Daisy listened to him in silence. He was ashamed of her and her mother’s home. Check. She appreciated the effort, even if it did feel forced and the message he sent was off-putting.
He shifted and she barely looked at him. “Well, then, good night,” he said.
After he had gone, she wilted onto the bed, her things at her feet. The room was exactly as she remembered it, except for appearing smaller. Double bed, off-white bedspread with a fat, spouting whale on it. Sea glass green walls, white bookshelf, and wicker TV stand. The windows, h
owever, looked newer than the house itself.
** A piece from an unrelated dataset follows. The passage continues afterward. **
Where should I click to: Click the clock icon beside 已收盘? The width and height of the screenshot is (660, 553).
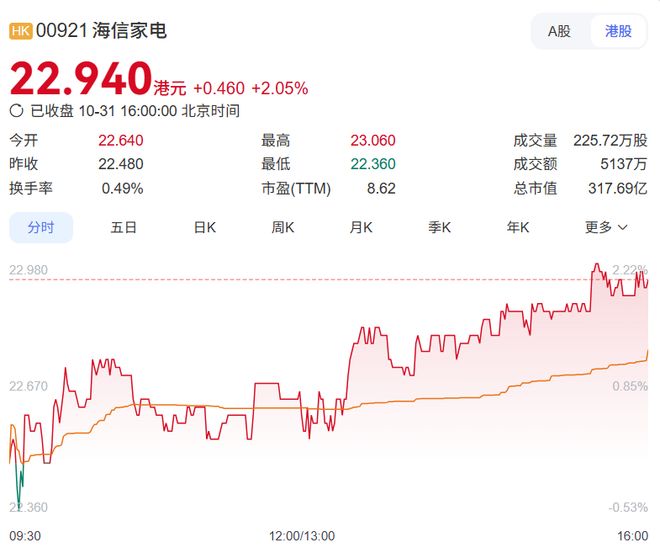click(x=16, y=111)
Her stomach grumbled and she realized, quite suddenly, that she hadn’t eaten. She sneaked a look toward the doorway. She did not want to interact with Jake any more than absolutely necessary, but though it was only a little after nine o’clock, he had said good night and she remembered hearing his footfalls going up the stairs.
She tiptoed to the doorway and peeked out. Nothing. Daisy slipped out of her sneakers and padded down the hall in her socks. The wind had begun its nightly howl, slamming itself against the old house. Daisy shuddered. The wind, so typical for this stretch of the beach, had one positive outcome: tomorrow the sky would be clear and blue. But that wind had also helped spread the fire that had made its way to her mother’s home last month.
As she stood in the living room now, debating whether to dart across the divide between the two houses to search for food, a car pulled into the driveway. She stepped back, watchful. A person stepped out of the car and shut the door. She held her breath, wondering. Was Jake expecting someone? Was there another roommate? Someone she did not know about?
The man rounded the car and bounded up the steps. He wore a blue baseball cap and smelled like … pepperoni. “Evening.”
“Hi.” She noted the large pizza box in his hands. “Um, I think you have the wrong—”
Jake’s voice cut in from behind her. “I’ll take that. What do I owe you?”
After he paid for the pizza, Jake pivoted, box in hand. “Hungry?”
Yes, yes, she was. But she shook her head no anyway. “Thanks, but I’m fine.”
His eyes brushed over her face. “You look hungry.” Her stomach growled and he laughed. “Thought so. Join me?”
She shrugged. “Sure.”
“Have a seat.” He plopped open the pizza on the island and picked up a bottle of wine. “Chianti?”
When she didn’t answer right away, he pulled two wineglasses from a shelf and began to pour. He set a glass in front of her. “I’m not a fan of drinking alone.”
“Thanks.” She took a sip, her thoughts inundated with memories and worries. Jake was being nice to her. That’s all. She had to keep her mind clear of the past, of the feelings she’d had for him way back when. This moment was a vapor that would soon pass and she’d better hang onto that fact so she didn’t somehow get sucked into any other daydream.